**WHAT IS REQUIRED:** Extract every line of the listing below and reproduce it character for character, from the first entry to the last.

═══ EXCERPTED RECORDS ═══

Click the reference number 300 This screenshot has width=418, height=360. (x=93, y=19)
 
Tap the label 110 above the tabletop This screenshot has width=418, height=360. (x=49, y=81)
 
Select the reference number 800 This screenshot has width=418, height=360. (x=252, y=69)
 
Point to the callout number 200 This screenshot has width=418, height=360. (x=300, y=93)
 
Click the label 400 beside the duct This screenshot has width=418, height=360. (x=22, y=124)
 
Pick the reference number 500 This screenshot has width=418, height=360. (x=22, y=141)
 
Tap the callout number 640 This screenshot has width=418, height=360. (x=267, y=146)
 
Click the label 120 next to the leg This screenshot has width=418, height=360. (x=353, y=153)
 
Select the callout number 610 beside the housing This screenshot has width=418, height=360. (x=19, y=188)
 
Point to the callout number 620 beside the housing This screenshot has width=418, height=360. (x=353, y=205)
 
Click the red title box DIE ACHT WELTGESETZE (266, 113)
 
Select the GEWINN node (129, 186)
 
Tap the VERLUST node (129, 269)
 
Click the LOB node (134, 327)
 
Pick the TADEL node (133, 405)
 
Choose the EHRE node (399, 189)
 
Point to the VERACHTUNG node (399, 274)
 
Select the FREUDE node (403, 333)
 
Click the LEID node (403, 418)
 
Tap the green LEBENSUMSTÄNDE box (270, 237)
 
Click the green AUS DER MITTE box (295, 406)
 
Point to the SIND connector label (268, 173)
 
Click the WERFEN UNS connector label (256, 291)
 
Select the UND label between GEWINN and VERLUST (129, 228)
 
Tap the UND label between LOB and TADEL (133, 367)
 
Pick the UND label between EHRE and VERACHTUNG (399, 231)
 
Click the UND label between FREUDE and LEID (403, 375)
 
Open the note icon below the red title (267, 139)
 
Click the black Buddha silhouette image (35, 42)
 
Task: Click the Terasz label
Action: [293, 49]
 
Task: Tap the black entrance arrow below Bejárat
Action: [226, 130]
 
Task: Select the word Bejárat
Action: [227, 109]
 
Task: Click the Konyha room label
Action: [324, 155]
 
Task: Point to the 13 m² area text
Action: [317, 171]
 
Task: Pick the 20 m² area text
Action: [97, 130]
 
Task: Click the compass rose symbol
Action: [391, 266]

═══

**RESPONSE:**
Click the reference number 300 This screenshot has width=418, height=360. (x=93, y=19)
 
Tap the label 110 above the tabletop This screenshot has width=418, height=360. (x=49, y=81)
 
Select the reference number 800 This screenshot has width=418, height=360. (x=252, y=69)
 
Point to the callout number 200 This screenshot has width=418, height=360. (x=300, y=93)
 
Click the label 400 beside the duct This screenshot has width=418, height=360. (x=22, y=124)
 
Pick the reference number 500 This screenshot has width=418, height=360. (x=22, y=141)
 
Tap the callout number 640 This screenshot has width=418, height=360. (x=267, y=146)
 
Click the label 120 next to the leg This screenshot has width=418, height=360. (x=353, y=153)
 
Select the callout number 610 beside the housing This screenshot has width=418, height=360. (x=19, y=188)
 
Point to the callout number 620 beside the housing This screenshot has width=418, height=360. (x=353, y=205)
 
Click the red title box DIE ACHT WELTGESETZE (266, 113)
 
Select the GEWINN node (129, 186)
 
Tap the VERLUST node (129, 269)
 
Click the LOB node (134, 327)
 
Pick the TADEL node (133, 405)
 
Choose the EHRE node (399, 189)
 
Point to the VERACHTUNG node (399, 274)
 
Select the FREUDE node (403, 333)
 
Click the LEID node (403, 418)
 
Tap the green LEBENSUMSTÄNDE box (270, 237)
 
Click the green AUS DER MITTE box (295, 406)
 
Point to the SIND connector label (268, 173)
 
Click the WERFEN UNS connector label (256, 291)
 
Select the UND label between GEWINN and VERLUST (129, 228)
 
Tap the UND label between LOB and TADEL (133, 367)
 
Pick the UND label between EHRE and VERACHTUNG (399, 231)
 
Click the UND label between FREUDE and LEID (403, 375)
 
Open the note icon below the red title (267, 139)
 
Click the black Buddha silhouette image (35, 42)
 
Task: Click the Terasz label
Action: [293, 49]
 
Task: Tap the black entrance arrow below Bejárat
Action: [226, 130]
 
Task: Select the word Bejárat
Action: [227, 109]
 
Task: Click the Konyha room label
Action: [324, 155]
 
Task: Point to the 13 m² area text
Action: [317, 171]
 
Task: Pick the 20 m² area text
Action: [97, 130]
 
Task: Click the compass rose symbol
Action: [391, 266]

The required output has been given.